* _WHAT TO DO_:
Output must consist only of the lines of the material below from the one with "This screenshot has height=771, width=1683." through the one with "This screenshot has height=574, width=873.", each reproduced exactly; no pictures belong in it.

--- SUPPLIED MATERIAL Enclosed Below ---

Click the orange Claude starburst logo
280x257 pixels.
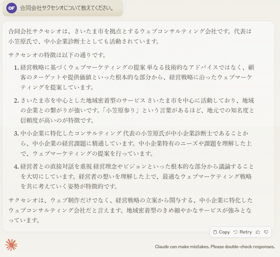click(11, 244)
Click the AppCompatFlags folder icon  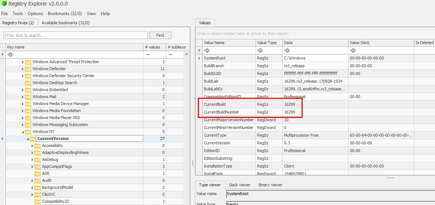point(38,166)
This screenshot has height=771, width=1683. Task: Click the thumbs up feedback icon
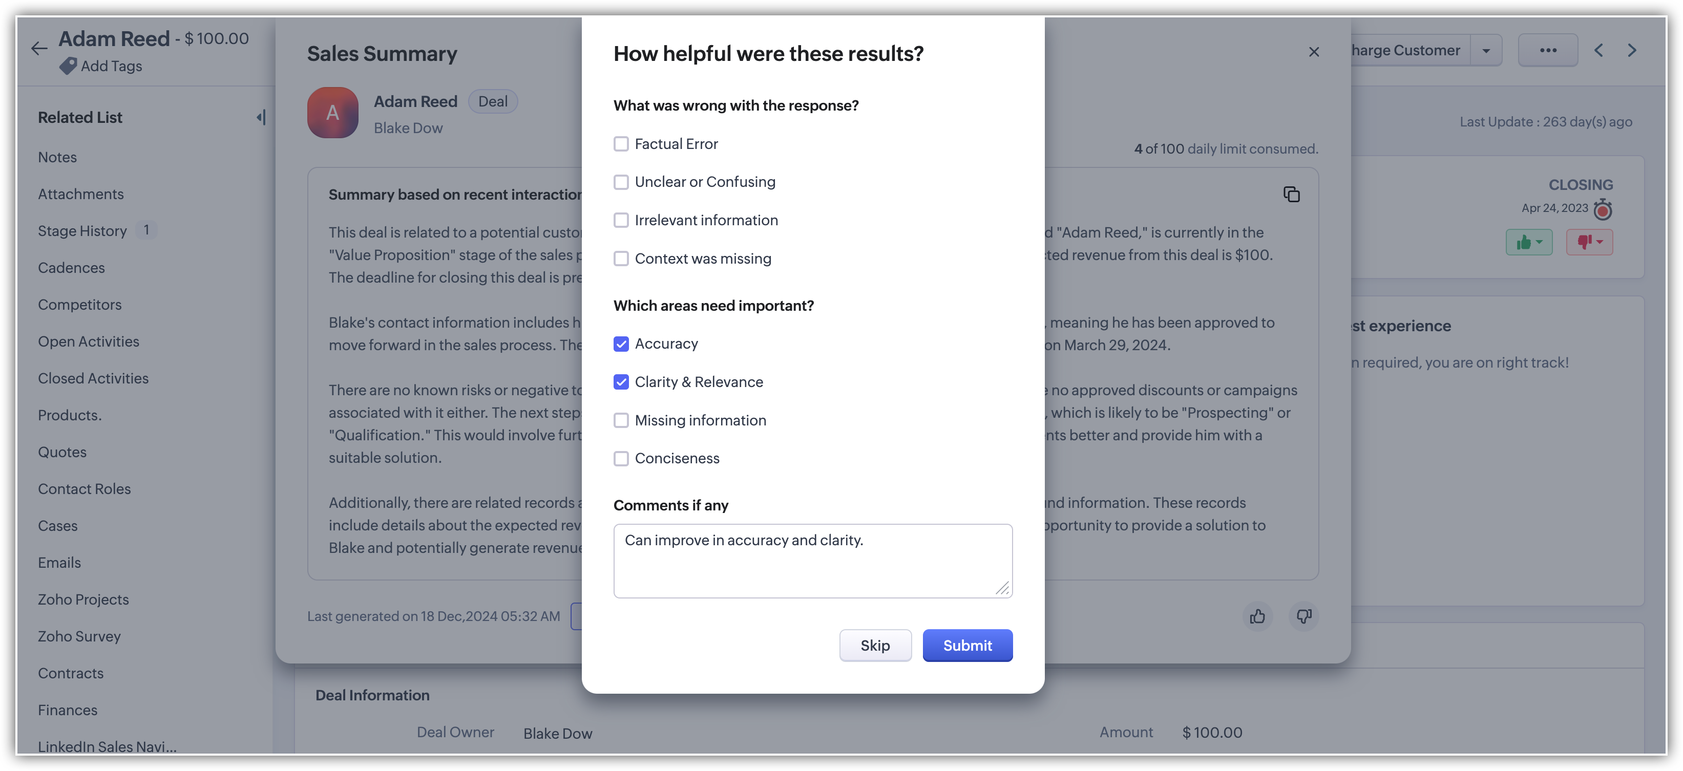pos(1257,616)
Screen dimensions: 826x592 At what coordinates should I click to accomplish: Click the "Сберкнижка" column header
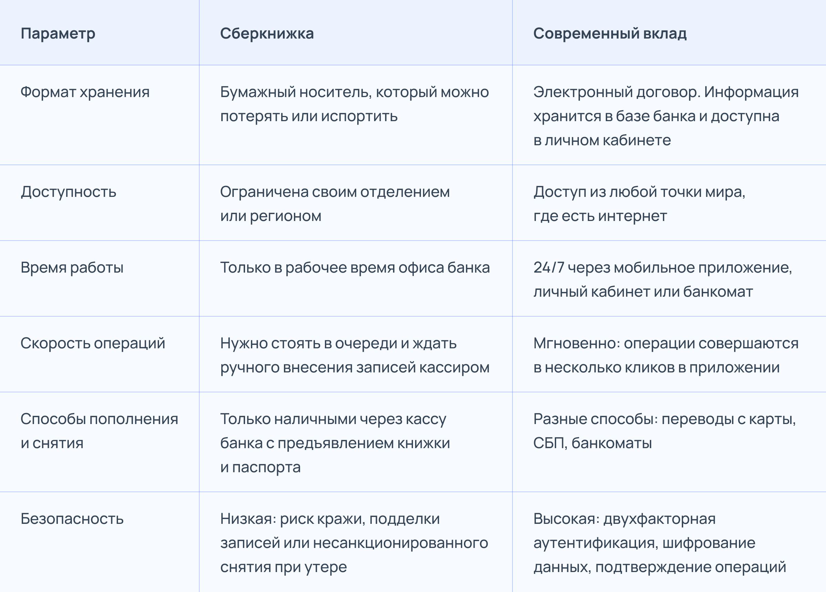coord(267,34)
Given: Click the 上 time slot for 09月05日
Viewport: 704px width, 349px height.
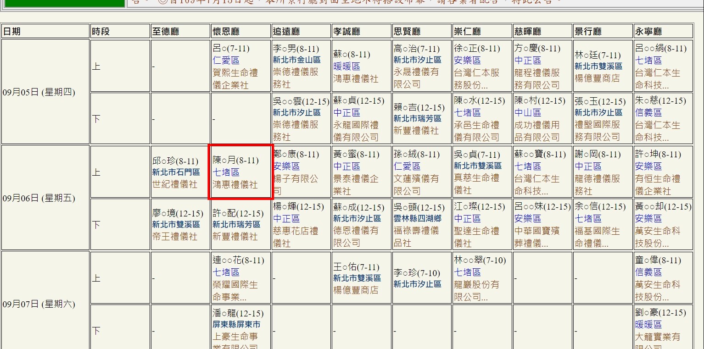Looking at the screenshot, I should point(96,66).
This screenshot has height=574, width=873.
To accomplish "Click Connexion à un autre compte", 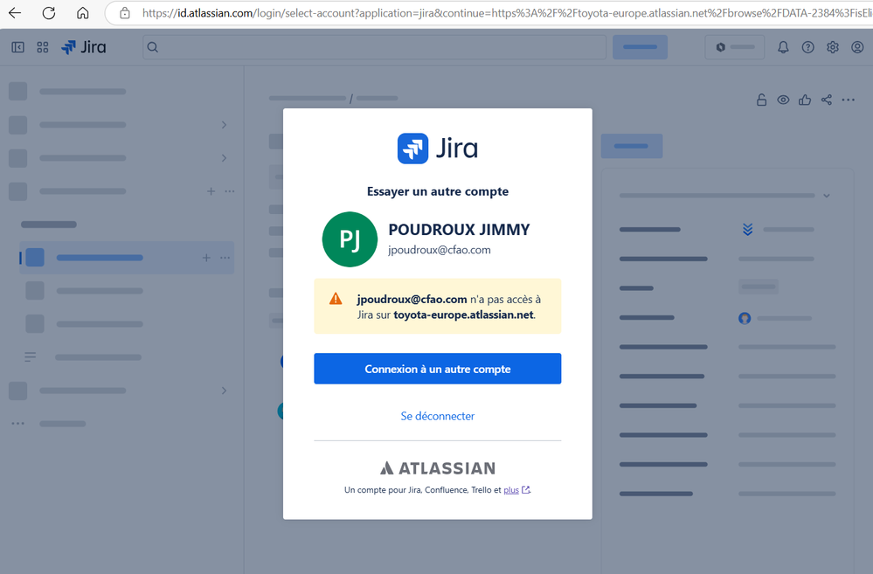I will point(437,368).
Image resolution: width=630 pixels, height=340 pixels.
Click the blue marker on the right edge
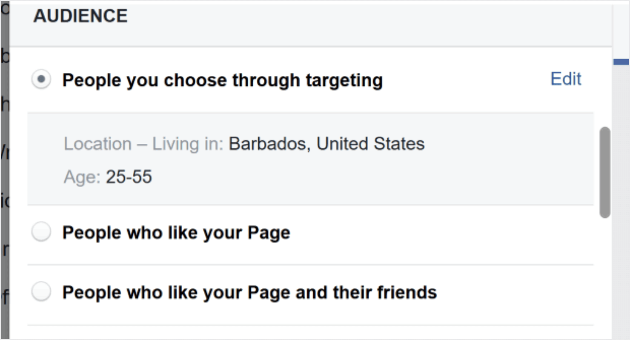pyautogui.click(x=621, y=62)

--- End of Enclosed SUPPLIED MATERIAL ---
--- SUPPLIED MATERIAL Enclosed Below ---

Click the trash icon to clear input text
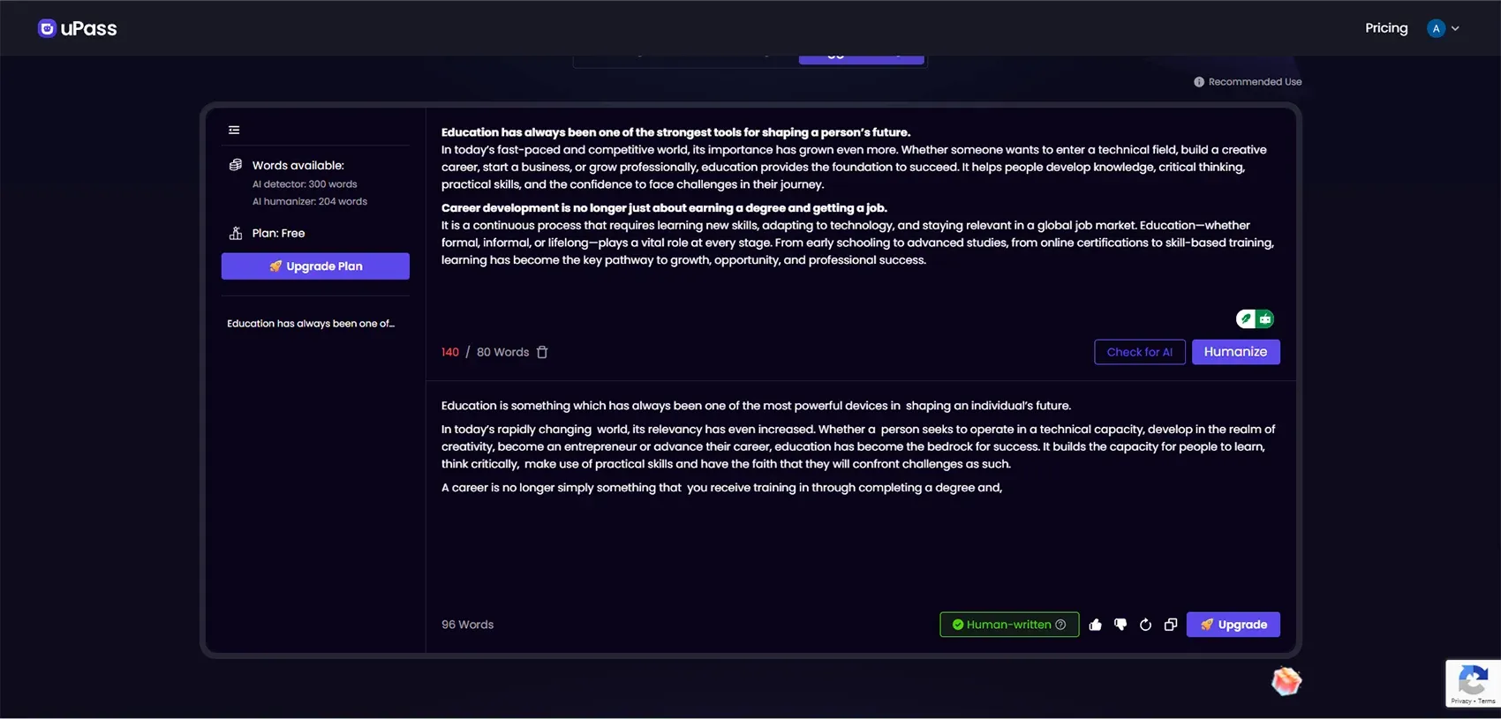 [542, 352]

--- End of Enclosed SUPPLIED MATERIAL ---

* _EXERCISE OUTPUT_:
This screenshot has height=771, width=1683. Task: Click the thumbs up feedback icon
pos(1257,616)
Screen dimensions: 826x592 At what coordinates should I click to accomplish: Click the "Сберкнижка" column header
coord(267,34)
Given: Click the 上 time slot for 09月05日
Viewport: 704px width, 349px height.
Looking at the screenshot, I should point(96,66).
This screenshot has height=574, width=873.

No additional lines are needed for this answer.